Это обстоятельство — далеко не единственная вещь, о которой стоит задуматься всем, кому не безразличен Иван Солоневич. О нем пишут книги и хвалебные статьи, вспоминают русские монархисты со всего мира, но у его одинокой могилы под уругвайским солнцем складывается впечатление, что он безнадежно и безвозвратно забыт. Он лежит за тысячи километров от своей Родины, и даже после смерти не имеет собственного, отдельного от других места упокоения. При жизни каждое новое его пристанище было чем-то временным, у него никогда не было уверенности в том, что это — навсегда, что ему никогда не придется бросить все и искать новый дом, жизнь все время гнала его дальше. Печальная ирония его судьбы в том, что даже его могила является временным, арендованным местом. Кто будет заниматься вопросом перемещения его останков в далеком, но неотвратимо приближающемся 2052 году? Чем ближе эта дата, тем меньше на свете остается людей, которым не все равно, которые готовы не только красиво говорить, но и действовать.

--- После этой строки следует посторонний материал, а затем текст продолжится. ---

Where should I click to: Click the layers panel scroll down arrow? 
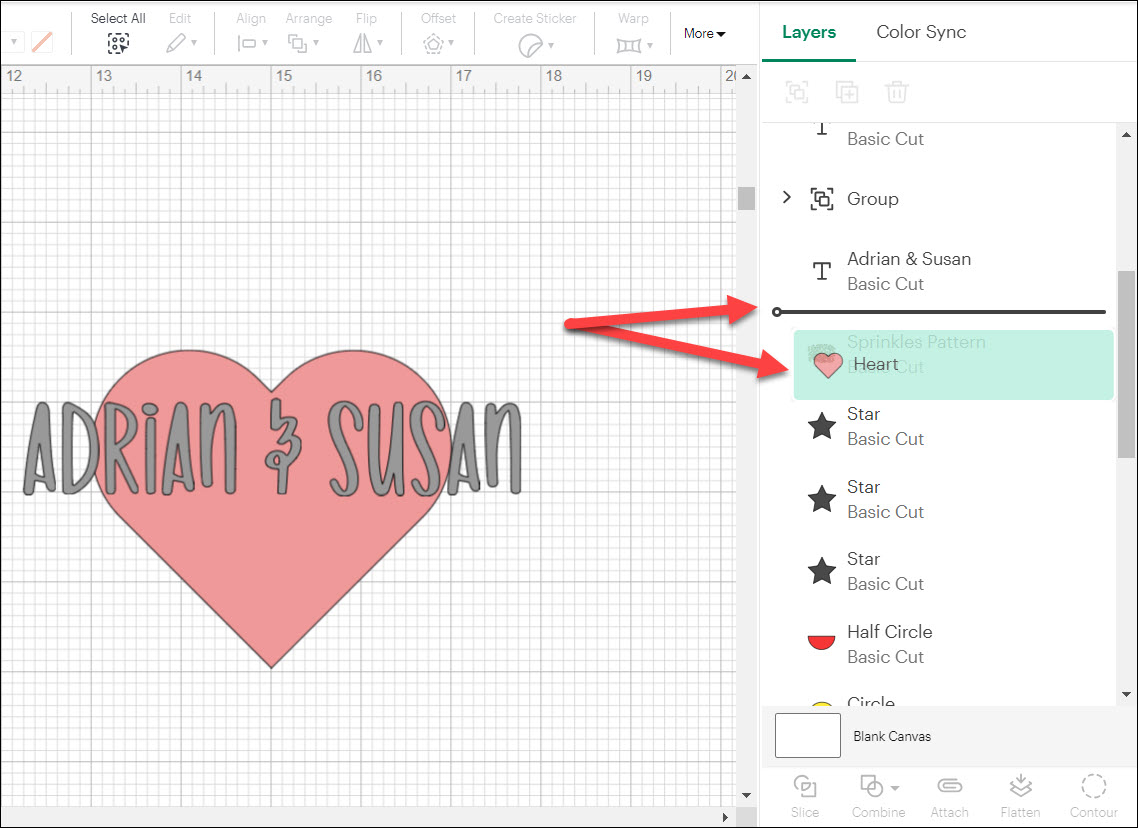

Многие скажут, что тысячи людей похоронены «без молитв и без креста» в безымянных братских могилах, и мраморное надгробие, пусть на чужбине, пусть разделенное с кем-то, — это не так уж и плохо. Но ведь исправить эту чудовищную несправедливость в таких крупных масштабах нам, в большинстве случаев, не под силу. А в случае Солоневича чудо еще вполне возможно.

Быть может, год столетия свержения Монархии ознаменуется не только чествованием преступников, но и заслуженным вниманием к одному из самых преданных ее идеологов? Хочется надеяться, что Монтевидео окажется всего лишь очередным, а не последним, местом странствий Ивана Лукьяновича, самой долгой промежуточной остановкой на пути возвращения домой.